Parts of this book were pretty dry and wordy, and I also found it to be a bit repetitive at times. However, this book definitely helped me realize that my situation wasn't out of the ordinary, and I think the more you can understand about a person or a problem, the better prepared you are to deal with it, or maybe the more willing you are when you realize it's not necessarily you. I gave this 3 stars because while it was very helpful, at times it was also just a bit too boring and repetitive. It would be great to go back and skim this book and read only the applicable parts for a specific instance or WB, but reading it straight through from the beginning to the end was a bit of a chore at times.
This book allows you to understand the behavior--and what is behind it--in order to react appropriately.

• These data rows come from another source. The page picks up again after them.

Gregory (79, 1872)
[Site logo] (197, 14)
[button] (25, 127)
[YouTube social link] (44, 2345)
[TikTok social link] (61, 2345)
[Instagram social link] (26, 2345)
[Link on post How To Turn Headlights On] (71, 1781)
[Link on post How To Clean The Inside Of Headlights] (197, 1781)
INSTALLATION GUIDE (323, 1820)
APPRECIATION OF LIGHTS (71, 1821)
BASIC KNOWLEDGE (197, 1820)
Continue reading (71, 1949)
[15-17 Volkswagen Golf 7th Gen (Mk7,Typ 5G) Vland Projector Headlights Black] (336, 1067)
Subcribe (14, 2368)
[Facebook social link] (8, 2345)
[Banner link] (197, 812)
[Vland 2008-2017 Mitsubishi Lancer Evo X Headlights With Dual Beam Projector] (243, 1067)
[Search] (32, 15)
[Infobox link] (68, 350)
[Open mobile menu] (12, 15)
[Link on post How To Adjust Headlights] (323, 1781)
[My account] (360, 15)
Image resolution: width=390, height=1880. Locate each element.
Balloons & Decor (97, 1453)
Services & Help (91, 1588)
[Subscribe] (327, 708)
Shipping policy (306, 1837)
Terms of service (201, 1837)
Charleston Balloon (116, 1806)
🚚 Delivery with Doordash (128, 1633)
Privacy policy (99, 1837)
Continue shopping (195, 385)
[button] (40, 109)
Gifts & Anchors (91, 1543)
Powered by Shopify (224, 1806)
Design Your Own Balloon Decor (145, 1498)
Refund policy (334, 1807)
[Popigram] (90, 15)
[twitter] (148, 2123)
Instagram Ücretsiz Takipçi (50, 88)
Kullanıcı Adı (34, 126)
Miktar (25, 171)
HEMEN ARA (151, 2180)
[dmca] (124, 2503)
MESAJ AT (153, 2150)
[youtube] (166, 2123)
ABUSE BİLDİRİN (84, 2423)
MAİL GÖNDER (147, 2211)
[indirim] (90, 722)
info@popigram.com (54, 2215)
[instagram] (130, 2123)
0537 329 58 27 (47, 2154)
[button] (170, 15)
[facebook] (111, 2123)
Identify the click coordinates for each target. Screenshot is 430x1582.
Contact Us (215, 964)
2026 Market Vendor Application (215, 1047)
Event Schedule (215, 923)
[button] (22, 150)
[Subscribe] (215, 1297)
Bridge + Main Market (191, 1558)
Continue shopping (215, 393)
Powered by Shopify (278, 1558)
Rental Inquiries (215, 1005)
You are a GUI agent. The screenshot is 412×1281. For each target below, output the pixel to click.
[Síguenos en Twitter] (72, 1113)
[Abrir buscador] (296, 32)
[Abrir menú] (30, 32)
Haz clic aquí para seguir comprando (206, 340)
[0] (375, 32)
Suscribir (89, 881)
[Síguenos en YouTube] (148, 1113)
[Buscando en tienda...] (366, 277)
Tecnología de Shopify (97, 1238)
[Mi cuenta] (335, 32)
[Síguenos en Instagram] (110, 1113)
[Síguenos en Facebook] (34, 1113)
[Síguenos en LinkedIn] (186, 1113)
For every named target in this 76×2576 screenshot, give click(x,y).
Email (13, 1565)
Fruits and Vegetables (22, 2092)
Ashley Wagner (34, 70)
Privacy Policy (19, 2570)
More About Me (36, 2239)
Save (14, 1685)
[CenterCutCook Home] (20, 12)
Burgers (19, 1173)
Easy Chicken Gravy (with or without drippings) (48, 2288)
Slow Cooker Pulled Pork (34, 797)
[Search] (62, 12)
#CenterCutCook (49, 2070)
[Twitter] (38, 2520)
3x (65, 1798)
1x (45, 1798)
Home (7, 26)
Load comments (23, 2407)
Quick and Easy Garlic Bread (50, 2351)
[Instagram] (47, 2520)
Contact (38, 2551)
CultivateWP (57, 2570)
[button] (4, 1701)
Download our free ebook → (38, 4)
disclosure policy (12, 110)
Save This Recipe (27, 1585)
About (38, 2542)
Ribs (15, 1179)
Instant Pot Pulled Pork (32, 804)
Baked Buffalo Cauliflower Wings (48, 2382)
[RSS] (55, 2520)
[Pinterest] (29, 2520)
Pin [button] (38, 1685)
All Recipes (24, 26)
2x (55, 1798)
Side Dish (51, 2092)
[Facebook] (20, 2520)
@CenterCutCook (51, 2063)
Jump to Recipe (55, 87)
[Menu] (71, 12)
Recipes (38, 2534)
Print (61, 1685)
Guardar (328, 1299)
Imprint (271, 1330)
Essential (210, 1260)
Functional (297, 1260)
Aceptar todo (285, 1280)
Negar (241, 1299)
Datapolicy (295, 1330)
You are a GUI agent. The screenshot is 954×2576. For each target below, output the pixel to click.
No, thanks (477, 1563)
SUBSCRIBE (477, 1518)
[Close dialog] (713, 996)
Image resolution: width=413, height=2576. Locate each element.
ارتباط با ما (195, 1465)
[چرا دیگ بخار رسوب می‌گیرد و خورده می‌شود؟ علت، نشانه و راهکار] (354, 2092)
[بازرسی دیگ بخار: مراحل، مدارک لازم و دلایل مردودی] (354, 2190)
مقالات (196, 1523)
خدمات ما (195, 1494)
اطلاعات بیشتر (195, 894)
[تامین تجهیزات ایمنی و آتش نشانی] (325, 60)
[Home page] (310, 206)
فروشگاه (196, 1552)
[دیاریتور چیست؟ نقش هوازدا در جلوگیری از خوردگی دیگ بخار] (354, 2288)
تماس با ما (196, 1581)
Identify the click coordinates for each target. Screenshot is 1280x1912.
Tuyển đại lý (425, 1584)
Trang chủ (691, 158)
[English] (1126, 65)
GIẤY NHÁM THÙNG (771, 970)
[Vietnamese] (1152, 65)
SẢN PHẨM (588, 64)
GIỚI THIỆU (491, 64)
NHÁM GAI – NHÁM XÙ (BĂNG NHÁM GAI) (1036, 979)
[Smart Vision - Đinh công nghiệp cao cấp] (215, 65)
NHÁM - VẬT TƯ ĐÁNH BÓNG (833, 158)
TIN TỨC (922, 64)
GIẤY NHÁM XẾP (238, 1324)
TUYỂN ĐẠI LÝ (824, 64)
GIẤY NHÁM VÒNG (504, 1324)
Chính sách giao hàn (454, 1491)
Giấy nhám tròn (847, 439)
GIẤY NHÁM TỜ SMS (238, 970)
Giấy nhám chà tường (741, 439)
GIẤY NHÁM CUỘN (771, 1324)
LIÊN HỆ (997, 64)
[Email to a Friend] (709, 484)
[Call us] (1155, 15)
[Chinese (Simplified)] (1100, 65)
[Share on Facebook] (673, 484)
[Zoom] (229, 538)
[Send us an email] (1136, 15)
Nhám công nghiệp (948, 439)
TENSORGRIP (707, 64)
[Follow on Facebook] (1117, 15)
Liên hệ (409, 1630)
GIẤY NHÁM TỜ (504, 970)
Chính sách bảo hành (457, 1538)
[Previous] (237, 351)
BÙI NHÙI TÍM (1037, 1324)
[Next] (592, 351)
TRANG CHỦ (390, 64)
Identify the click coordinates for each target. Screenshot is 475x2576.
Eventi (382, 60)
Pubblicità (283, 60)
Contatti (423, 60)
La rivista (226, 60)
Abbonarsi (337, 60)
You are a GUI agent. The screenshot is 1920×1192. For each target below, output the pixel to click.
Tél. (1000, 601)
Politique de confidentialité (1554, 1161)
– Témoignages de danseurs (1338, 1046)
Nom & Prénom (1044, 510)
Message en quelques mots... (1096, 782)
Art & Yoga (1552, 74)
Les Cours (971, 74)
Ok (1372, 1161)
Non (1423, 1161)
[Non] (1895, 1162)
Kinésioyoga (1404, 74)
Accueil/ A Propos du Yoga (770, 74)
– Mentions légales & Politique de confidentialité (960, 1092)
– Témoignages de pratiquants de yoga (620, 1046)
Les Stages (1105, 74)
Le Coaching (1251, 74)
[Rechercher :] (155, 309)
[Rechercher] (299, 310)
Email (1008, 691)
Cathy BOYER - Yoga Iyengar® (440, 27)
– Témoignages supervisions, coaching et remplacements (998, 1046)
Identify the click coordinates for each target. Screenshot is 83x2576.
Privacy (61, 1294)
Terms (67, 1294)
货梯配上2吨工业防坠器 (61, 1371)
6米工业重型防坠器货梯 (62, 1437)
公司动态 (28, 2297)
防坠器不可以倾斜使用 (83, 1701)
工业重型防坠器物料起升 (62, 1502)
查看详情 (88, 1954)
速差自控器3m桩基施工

The types are: Excluder, Insecure, Toxic, Narcissist, Screamer, Liar, Incompetent, Not-A-Bitch
An example of how to respond would be, let's say, providing neutral information source or tips for "The Incompetent", that type that doesn't know how to do the job properly. This type will have you do the work and take credit for it. This type may be arrogant out of defensiveness or perhaps she really does not even fully know the depth of her ignorance. In this case, you can't directly offer the information, which shows off you're smarter or cleverer, as that only points you out as a sure threat and put this type more on the defensive. Instead, you find ways to provide "neutral" sources, such as newspaper articles or someone else (not you) who can provide the needed resources.
The book features clear lists of identifying behaviors for each type and supports it with details from personal cases of women who've experienced these types. These "bitches" may not even know what motivates them, but this psychologist's insights may give you a tool by positing what leads an Excluder to exclude or a Screamer to scream. You may work under one of these types, or you may manage one of these types, and Fuller gives tips in case you are the one who manages a "bitch".
Readable and nicely structured.
If the Bitches or "Not-A-Bitches" at work are making your work life nuts, here is a book that may help.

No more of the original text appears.